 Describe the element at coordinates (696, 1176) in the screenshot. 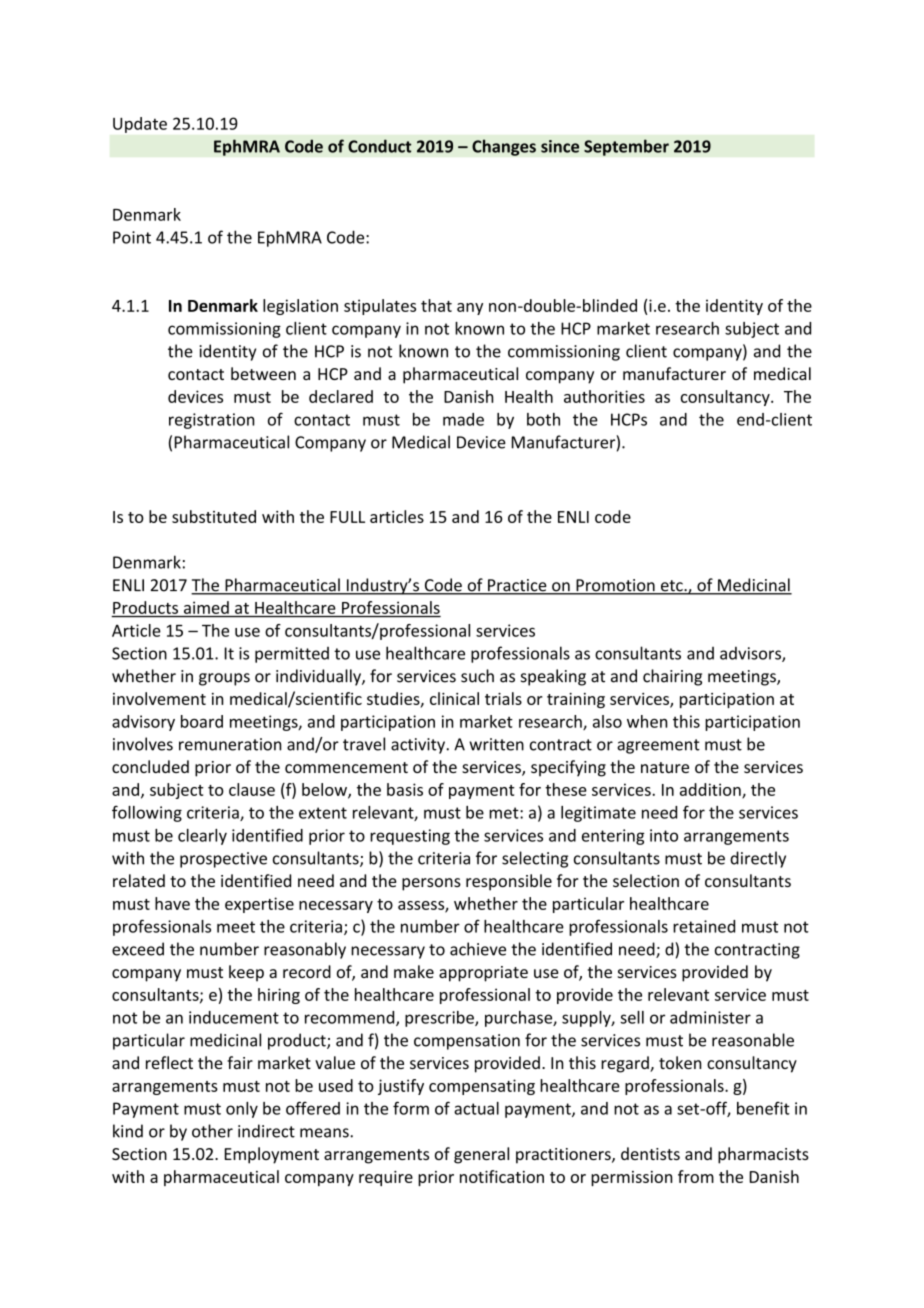

I see `from` at that location.
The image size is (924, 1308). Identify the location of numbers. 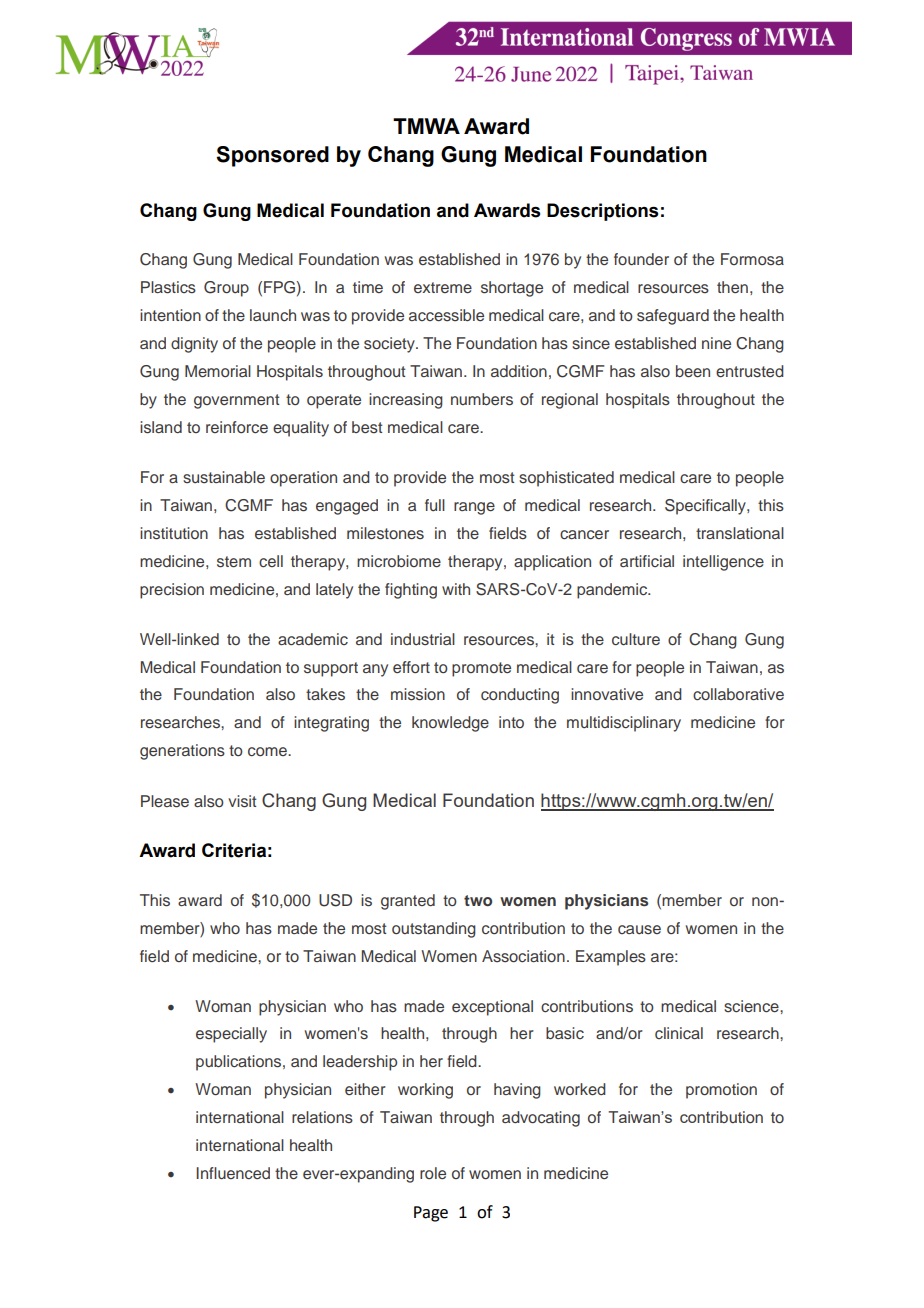
(482, 399).
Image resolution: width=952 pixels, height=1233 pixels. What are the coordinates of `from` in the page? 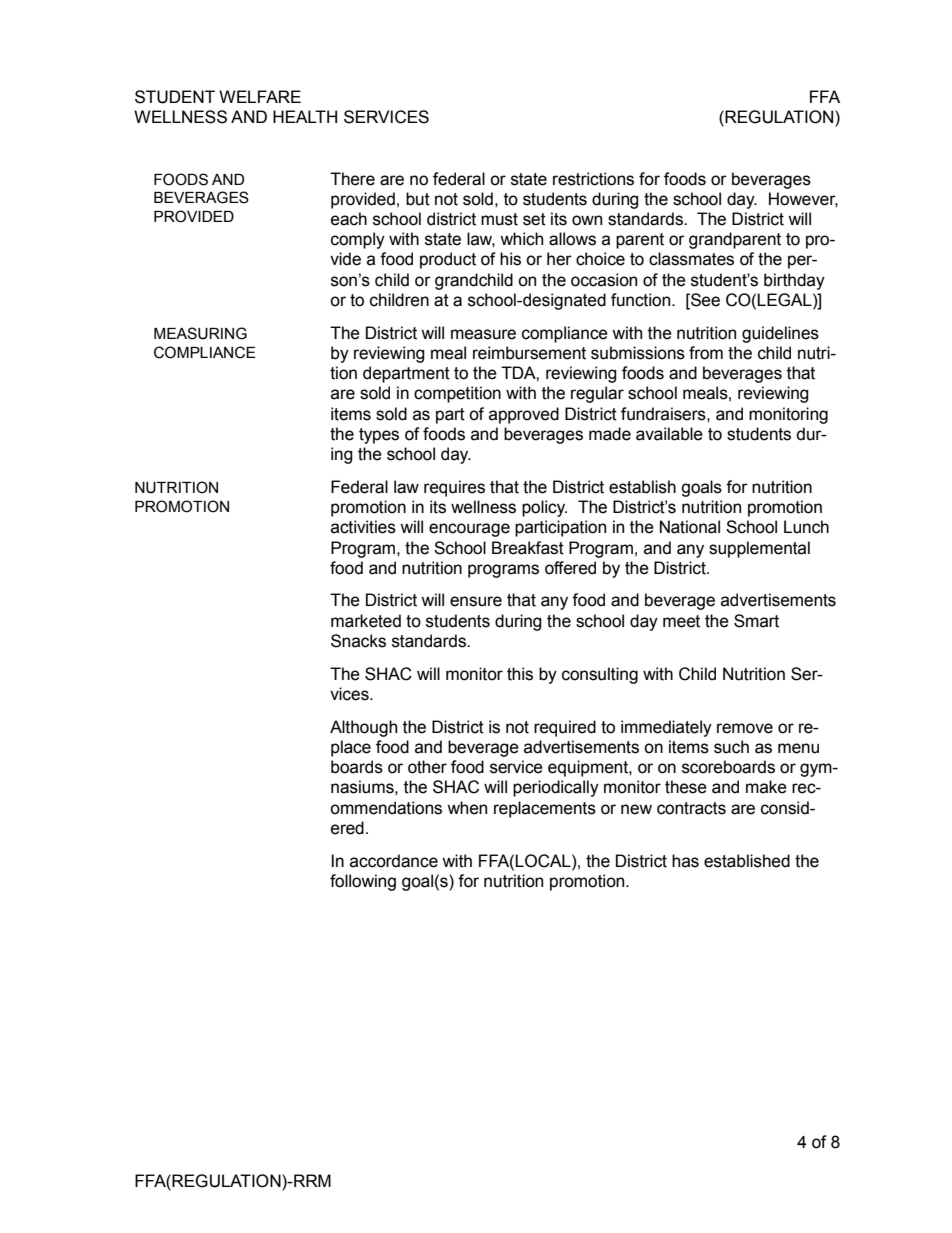 It's located at (706, 353).
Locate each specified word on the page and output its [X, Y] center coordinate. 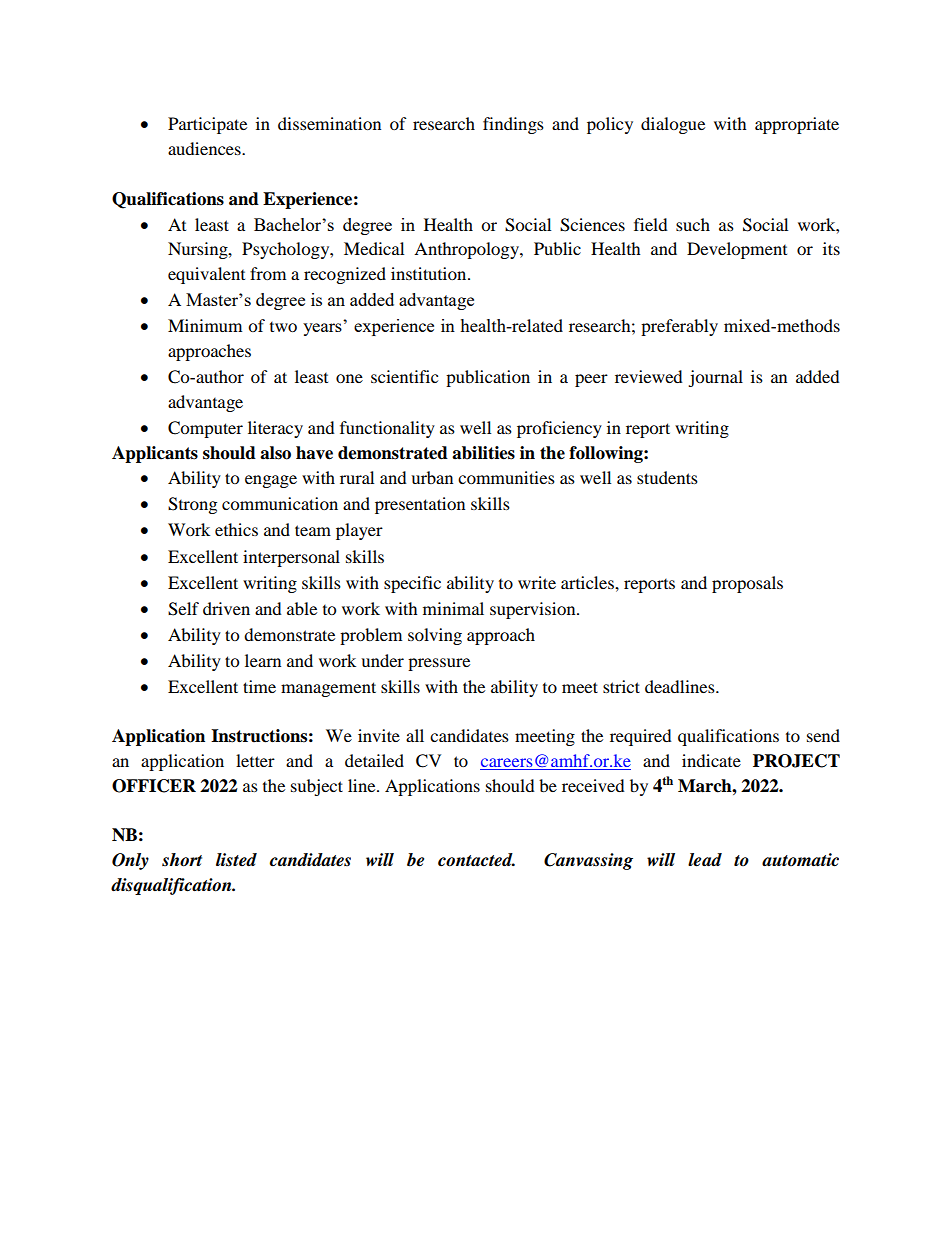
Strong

###

- [Short exercise]: Reproduce the listing above word for word, beginning at the line that contains "Locate each specified" and continuing through the end of the listing, leaving out the pictures.

- [Written solution]:
Locate each specified word on the page and output its [X, Y] center coordinate. 
Strong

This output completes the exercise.